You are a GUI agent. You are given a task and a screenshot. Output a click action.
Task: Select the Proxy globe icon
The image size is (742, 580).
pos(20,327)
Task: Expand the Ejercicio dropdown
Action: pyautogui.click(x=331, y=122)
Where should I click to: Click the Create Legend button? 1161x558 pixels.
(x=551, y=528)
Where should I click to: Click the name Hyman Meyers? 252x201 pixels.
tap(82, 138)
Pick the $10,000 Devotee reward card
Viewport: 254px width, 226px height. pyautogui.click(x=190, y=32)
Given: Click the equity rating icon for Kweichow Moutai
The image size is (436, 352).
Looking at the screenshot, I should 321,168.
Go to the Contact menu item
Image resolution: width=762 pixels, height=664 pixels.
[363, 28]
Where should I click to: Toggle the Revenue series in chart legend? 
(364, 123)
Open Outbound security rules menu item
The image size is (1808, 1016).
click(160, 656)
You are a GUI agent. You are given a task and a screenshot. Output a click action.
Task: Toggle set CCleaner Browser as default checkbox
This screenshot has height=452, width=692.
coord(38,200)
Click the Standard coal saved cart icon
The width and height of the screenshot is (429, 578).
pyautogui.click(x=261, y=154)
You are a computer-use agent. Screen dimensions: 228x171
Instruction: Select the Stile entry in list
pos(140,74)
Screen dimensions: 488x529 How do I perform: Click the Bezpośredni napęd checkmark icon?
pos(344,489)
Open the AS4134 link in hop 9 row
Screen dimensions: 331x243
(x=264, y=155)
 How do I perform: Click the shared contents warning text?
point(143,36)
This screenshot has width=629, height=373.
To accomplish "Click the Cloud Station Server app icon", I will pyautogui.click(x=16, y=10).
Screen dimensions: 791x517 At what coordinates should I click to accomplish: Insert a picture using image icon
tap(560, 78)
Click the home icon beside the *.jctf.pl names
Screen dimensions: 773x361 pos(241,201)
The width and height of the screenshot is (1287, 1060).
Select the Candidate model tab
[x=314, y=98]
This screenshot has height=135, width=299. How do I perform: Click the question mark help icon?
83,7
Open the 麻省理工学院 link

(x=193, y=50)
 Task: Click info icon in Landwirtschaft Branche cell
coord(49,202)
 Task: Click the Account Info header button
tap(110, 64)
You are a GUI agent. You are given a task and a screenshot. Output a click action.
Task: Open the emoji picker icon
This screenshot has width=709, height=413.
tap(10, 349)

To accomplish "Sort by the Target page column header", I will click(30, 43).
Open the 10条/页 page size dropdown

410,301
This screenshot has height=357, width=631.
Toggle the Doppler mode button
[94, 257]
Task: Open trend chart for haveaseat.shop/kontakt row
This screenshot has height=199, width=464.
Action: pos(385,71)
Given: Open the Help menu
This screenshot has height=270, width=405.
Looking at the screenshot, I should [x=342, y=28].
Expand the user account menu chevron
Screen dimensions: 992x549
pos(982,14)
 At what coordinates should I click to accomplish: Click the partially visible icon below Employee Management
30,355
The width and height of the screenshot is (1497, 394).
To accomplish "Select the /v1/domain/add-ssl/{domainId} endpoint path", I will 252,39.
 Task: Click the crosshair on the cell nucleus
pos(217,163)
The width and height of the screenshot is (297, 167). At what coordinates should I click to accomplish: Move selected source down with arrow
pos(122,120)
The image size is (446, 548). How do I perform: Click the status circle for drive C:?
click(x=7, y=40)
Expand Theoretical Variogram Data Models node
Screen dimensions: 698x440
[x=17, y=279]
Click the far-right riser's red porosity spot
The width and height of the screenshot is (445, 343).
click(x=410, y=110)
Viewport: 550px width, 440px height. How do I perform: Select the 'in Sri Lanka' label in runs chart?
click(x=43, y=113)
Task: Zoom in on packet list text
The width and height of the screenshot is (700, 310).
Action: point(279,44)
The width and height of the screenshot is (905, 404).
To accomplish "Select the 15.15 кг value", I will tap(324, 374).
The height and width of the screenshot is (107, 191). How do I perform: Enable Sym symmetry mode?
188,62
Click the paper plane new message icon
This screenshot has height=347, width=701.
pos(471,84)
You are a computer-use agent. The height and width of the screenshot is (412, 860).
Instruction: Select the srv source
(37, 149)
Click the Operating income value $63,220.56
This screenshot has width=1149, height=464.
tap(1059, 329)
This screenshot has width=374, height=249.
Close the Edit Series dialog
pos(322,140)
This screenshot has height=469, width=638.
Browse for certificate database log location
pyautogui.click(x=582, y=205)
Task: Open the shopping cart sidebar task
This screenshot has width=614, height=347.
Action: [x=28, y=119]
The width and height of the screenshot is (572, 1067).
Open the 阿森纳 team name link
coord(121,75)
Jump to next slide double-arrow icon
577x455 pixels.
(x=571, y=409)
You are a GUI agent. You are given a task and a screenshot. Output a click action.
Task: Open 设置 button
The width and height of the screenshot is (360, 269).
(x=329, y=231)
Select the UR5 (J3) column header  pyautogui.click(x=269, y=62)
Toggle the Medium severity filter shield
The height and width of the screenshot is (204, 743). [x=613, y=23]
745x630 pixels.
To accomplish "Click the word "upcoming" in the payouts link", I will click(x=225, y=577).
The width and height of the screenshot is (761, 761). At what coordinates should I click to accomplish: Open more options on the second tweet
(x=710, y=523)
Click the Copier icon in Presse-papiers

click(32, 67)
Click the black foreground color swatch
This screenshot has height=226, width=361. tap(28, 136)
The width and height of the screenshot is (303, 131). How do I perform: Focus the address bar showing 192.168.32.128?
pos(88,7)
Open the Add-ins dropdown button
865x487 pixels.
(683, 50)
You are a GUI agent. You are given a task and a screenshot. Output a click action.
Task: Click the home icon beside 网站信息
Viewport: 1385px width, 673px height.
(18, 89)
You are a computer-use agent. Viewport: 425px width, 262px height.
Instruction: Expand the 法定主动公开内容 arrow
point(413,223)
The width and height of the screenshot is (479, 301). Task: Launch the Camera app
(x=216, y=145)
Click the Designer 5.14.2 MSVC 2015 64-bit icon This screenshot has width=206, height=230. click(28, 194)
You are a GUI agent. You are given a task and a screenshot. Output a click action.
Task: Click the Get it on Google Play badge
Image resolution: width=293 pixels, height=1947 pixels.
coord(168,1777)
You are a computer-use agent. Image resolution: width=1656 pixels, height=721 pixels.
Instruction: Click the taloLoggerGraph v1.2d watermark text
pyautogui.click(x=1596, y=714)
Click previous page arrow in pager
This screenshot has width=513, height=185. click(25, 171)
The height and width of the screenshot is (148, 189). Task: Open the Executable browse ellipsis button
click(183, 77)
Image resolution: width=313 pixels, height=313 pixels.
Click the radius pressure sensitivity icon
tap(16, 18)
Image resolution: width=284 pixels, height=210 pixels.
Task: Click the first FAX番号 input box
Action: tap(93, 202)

┄┄┄┄┄┄┄┄┄┄

◆ WHAT YOU NEED TO DO: Return the lines exactly as they stand, please. Start at the top of the material and finish with the line where "Task: Toggle set" appears.

◆ YOUR SOLUTION:
You are a GUI agent. You are given a task and a screenshot. Output a click action.
Task: Select the Proxy globe icon
The image size is (742, 580).
pos(20,327)
Task: Expand the Ejercicio dropdown
Action: pyautogui.click(x=331, y=122)
Where should I click to: Click the Create Legend button? 1161x558 pixels.
(x=551, y=528)
Where should I click to: Click the name Hyman Meyers? 252x201 pixels.
tap(82, 138)
Pick the $10,000 Devotee reward card
Viewport: 254px width, 226px height. pyautogui.click(x=190, y=32)
Given: Click the equity rating icon for Kweichow Moutai
The image size is (436, 352).
Looking at the screenshot, I should 321,168.
Go to the Contact menu item
Image resolution: width=762 pixels, height=664 pixels.
[363, 28]
Where should I click to: Toggle the Revenue series in chart legend? 
(364, 123)
Open Outbound security rules menu item
The image size is (1808, 1016).
click(160, 656)
You are a GUI agent. You are given a task and a screenshot. Output a click action.
Task: Toggle set CCleaner Browser as default checkbox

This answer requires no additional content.